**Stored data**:
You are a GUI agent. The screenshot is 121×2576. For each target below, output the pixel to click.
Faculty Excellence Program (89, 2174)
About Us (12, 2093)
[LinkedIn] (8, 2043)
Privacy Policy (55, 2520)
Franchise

**WHAT IS NEEDED**:
Set down all of the data above, word for word.

**YOUR SOLUTION**:
You are a GUI agent. The screenshot is 121×2576. For each target below, output the pixel to click.
Faculty Excellence Program (89, 2174)
About Us (12, 2093)
[LinkedIn] (8, 2043)
Privacy Policy (55, 2520)
Franchise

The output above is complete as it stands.